So I'm late to the party. So it took me awhile to catch on. Still, it is impossible to avoid reporting on my awe.
"Breaking Bad," the AMC TV show that won all those Emmys, all that acclaim, all that morning gossip, has snared me.
The moral genius of it. The propulsive force of it. The entangling tangling complex complete story line. The text and subtext and collaborative creatives. Aaron Paul (MisTer WhiTe). Dean Norris (it was you). Betsy Brandt (acres of purple). RJ Mitte (give that guy a good car). Anna Gunn (New Mexico in her blood). Giancarlo Esposito (because he's a man.) Bryan Cranston (I am the danger).
And Vince Gilligan. A million Heisenberg hats off to Vince Gilligan, the guy who didn't study chemistry but who compensated for that by reading Popular Science and hiring consulting experts and believing in the color blue.
Any writer out here, wondering how story gets done: Take the time to watch "Breaking Bad." Binge it, as I have.
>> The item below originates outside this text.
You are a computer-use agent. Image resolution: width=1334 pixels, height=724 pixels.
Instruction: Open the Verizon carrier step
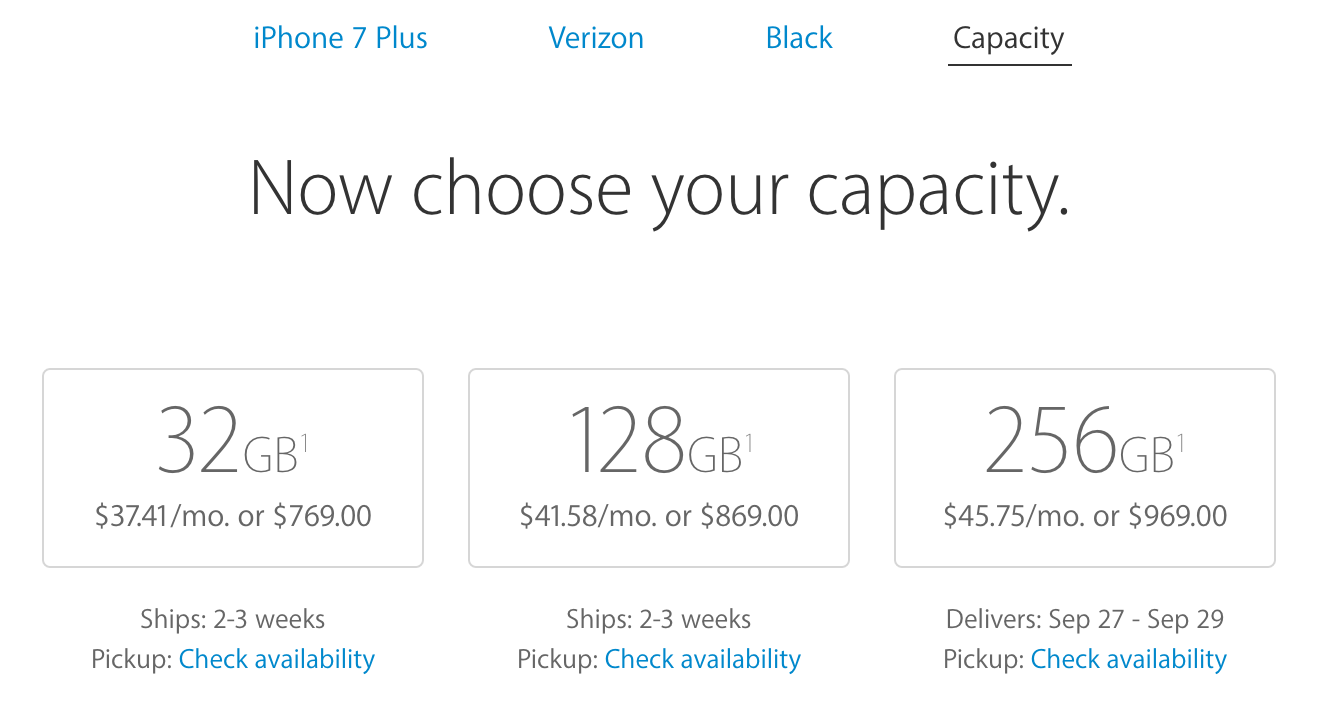[596, 38]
Banish your bedtime. Chart the course and count the risks. Consider all the "rules" you've been taught and how this show leaves them in shambles. You think the hero of your story needs to be likable? Think again. You want to give your characters a really long time to swat at a fly? Go right ahead, so long as you interlude and conclude with confessions that fall just shy of getting heard. You want to assert a theme without ever explaining a theme? The path has been laid. You want to go hog wild with the color purple? Tuck it into nearly every scene.
I had no interest in writing while binging on "Breaking Bad." I stopped serving real meals so that we could sandwich up and watch the Cook. I stopped thinking I knew something about poetry.